QUESTIONS TO ANSWER:
1. In the comment addressed to Len, switch "failure" to "defeat" and give the passage between "But what I don't" and "it about failure?", inclusive.
2. The comment addressed to Len names the stages at which Len "did so well." List all of them.

TEXT PROVIDED:
Ok, Len. I just wrote a long post, which I managed to destroy before actually posting it. So I'll keep it shorter this time.
Basically, I totally get how you could feel trapped by golden handcuffs to the point that you needed to put your survival first and get out. As we discussed five years ago, once you've invested as much time and energy in a career as you had invested in medicine and as I had in law, it's not easy to walk away.
But what I don't get is the connection between your unhappiness with practicing medicine and the theme of this blog: failure. From what I can see, it was precisely because you did so well in college, did so well in med school, did so well in your residency, and did so well in your practice that it became so difficult to walk away; success begets success begets unhappiness. Had you failed at any of those earlier steps, it would, I suspect, have been much easier to acknowledge the toll that your chosen career path was taking on your health. But if that's true, why isn't the theme of this blog "the dangers of success"? Why is it about failure?

SUPPLIED INFORMATION:
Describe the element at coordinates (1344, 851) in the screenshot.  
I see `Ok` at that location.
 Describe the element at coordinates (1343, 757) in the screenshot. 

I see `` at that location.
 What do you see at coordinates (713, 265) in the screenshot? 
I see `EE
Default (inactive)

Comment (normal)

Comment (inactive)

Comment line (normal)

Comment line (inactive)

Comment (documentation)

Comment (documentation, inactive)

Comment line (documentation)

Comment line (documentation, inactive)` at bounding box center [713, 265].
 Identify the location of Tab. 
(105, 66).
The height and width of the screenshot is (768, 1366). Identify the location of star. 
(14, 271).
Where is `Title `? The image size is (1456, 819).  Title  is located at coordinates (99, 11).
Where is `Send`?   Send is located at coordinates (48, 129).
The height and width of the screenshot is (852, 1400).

ANSWERS:
1.
But what I don't get is the connection between your unhappiness with practicing medicine and the theme of this blog: defeat. From what I can see, it was precisely because you did so well in college, did so well in med school, did so well in your residency, and did so well in your practice that it became so difficult to walk away; success begets success begets unhappiness. Had you failed at any of those earlier steps, it would, I suspect, have been much easier to acknowledge the toll that your chosen career path was taking on your health. But if that's true, why isn't the theme of this blog "the dangers of success"? Why is it about defeat?

2. college, med school, residency, practice